Nasal Ciliary Beat Frequency and Beat Pattern in Retinal Ciliopathies

Miguel Armengot 1, David Salom 2,3, Manuel Diaz-Llopis 2,3, Jose M Millan 3,4, Javier Milara 5,6,7, Manuel Mata 6,7, Julio Cortijo 6,7
PMCID: PMC4108279  PMID: 22427547

Abstract

Purpose

The cilium in photoreceptors appears ultrastructurally very similar to the nasal ciliated epithelium. The purpose of this study was to evaluate the nasal ciliary beat frequency and beat pattern in patients with retinitis pigmentosa (RP) and Usher syndrome type II and compare it with that of healthy control subjects.

Methods

A prospective, comparative control study. Fresh samples of nasal mucosa were obtained from 13 patients with typical forms of RP, and from 4 patients with Usher syndrome type II. The nasal ciliary beat frequency (CBF) and beat pattern were determined using high-resolution digital high-speed video imaging (DHSV). The control group included 32 fresh nasal mucosa samples from 32 healthy volunteers without any other confounding diseases.

Results

The nasal CBF was lower in patients with Usher syndrome than in control subjects (Mann-Whitney U test, P = 0.01). The nasal CBF was 9.28 ± 0.4 (mean ± SD) Hz in patients with Usher syndrome and 10.82 ± 1.39 Hz in patients of the control group. No significant difference was observed in the nasal CBF between the RP (10.59 ± 1.54 Hz) and control group (Mann-Whitney U test, P = 0.64). Normal ciliary beat pattern was observed in all the patients and healthy volunteers.

Conclusions

The nasal CBF is diminished in patients with Usher syndrome type II, whereas it remains normal in simplex RP patients. These results add evidence to the fact that Usher syndrome could be a primary ciliary disorder.

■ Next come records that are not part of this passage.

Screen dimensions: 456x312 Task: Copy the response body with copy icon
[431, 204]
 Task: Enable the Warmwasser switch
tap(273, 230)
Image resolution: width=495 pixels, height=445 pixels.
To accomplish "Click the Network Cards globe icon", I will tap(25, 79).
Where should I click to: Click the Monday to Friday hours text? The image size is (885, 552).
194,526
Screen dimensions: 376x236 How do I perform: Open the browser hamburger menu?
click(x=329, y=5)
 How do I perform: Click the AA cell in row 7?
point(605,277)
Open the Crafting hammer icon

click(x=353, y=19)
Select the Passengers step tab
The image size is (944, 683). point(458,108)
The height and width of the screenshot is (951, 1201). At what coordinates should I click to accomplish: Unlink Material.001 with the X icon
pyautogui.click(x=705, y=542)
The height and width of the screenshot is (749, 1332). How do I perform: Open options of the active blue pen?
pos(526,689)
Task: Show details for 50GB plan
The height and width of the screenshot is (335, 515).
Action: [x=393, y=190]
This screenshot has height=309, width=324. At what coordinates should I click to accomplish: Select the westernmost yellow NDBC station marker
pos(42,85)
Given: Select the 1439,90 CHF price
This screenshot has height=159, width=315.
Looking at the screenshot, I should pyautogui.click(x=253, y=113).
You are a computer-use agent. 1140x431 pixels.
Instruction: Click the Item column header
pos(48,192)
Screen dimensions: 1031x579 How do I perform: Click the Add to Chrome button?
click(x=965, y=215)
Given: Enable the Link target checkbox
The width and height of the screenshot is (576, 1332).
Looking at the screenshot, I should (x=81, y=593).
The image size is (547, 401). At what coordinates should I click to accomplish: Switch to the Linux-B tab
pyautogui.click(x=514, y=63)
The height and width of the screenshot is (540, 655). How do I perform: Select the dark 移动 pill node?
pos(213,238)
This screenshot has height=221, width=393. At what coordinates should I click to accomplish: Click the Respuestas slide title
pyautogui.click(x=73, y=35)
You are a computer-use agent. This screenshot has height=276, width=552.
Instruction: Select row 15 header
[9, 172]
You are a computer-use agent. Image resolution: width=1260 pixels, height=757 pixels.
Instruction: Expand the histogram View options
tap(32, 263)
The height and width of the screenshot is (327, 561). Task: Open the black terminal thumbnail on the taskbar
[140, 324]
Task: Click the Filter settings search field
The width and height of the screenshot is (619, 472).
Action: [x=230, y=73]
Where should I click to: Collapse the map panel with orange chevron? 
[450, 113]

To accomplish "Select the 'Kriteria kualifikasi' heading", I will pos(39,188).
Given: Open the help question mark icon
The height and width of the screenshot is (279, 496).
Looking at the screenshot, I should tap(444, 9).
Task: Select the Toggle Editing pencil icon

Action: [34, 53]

The ciliary beat frequency of the nasal ciliated epithelium of patients with retinitis pigmentosa (RP) and Usher syndrome type II was compared with that of healthy control subjects. The nasal ciliary beat frequency is reduced in patients with Usher syndrome type II, whereas it remains normal in simplex RP.

Introduction

Retinitis pigmentosa (RP) is the most common cause of retinal degeneration, with a prevalence of approximately 1 in 4000.1 Visual impairment in RP is primarily a result of loss of photoreceptors, which leads to subsequent damage of the retinal pigment epithelium (RPE) and other layers of the retina.2 The group of diseases included under the term RP is genetically heterogeneous, but phenotypically similar, with more than 50 different genes having been identified (http:// www.sph.uth.tmc.edu/Retnet/). RP can be transmitted as an autosomal dominant, autosomal recessive, or X-linked trait. Most commonly, RP occurs as isolated cases (simplex) in which no other family member is affected.3,4 Usher syndrome is a form of autosomal recessive sensorineural hearing impairment associated with RP, and is considered the most common cause of combined blindness and deafness.5 It is classified into three main categories according to the age of onset and the degree of hearing loss and vestibular involvement. Type I is characterized by early childhood onset of RP associated with profound congenital deafness. Vestibular function is also absent, causing delayed motor milestones and clumsiness. Type II is characterized by later onset of RP, often in the late second decade of life, with moderate to severe congenital deafness but normal vestibular function. In Type III, the onset of vision loss is variable, whereas often both vision and hearing start normal or near normal and progressively deteriorate over decades.6

The term “retinal ciliopathies” started to be used with the observation that patients with X-linked RP and Usher syndrome showed that motile cilia were morphologically abnormal (nasal ciliated epithelium and sperm).711 Photoreceptors, inner ear receptors (choclear and vestibular), sperm flagellum, and nasal ciliated epithelium share a characteristic organelle: the cilium or flagellum. The cilia are widely distributed in the human body and they recover diverse functions, but they share a similar ultrastructure and molecular composition.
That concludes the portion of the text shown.